If Gotlieb does something well, it's writing characters with emotion. The children in this story are very much people with valid concerns and believable emotions. Certainly for the time, Gotlieb also writes women well, and portrays youth as persons capable of immense mental and emotional strength.
Unfortunately, Gotlieb does a lot more telling than showing. There are many sections of lengthy exposition where the history of the world, the way that powers work, and the government agency are all explained dryly. The limited amount of action that's written here is a jumbled mess that's both confusing and off putting. The prose is at best passable, with no real sense of mastery or artistry to the writing. Overall it just feels like it was written by an amateur.
What's really cringey though is the horribly outdated sociology/psychology that Gotlieb uses as an explanation for why children and delinquents are the only ones to have psi powers:
"Their minds are organized more primitively".
"Most come from families without very strong morals - often immigrants".
"I think these kinds of shirtless helpless people could be a cause of poverty too."

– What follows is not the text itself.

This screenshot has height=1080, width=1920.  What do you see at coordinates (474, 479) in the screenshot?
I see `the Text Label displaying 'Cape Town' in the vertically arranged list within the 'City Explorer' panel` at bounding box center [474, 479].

Yeesh. Sort of out of the blue, Gotlieb starts having her main character, a child, go on long expositional diatribes about what a nuisance these kids are, and how their minds are close to that of animals. I don't know if mental illness was really thought of this way in the 60's, but Jesus, even if it was this ages so poorly as to be almost comical. Regardless of the few positive qualities in Sunburst, this turn towards the end of the novel casts a dim shadow over my opinion of it.
Mediocre, forgettable, and sometimes distasteful. I'm glad I only paid a dollar for it, and back to some used bookstore's stack of pulp paperbacks it will go.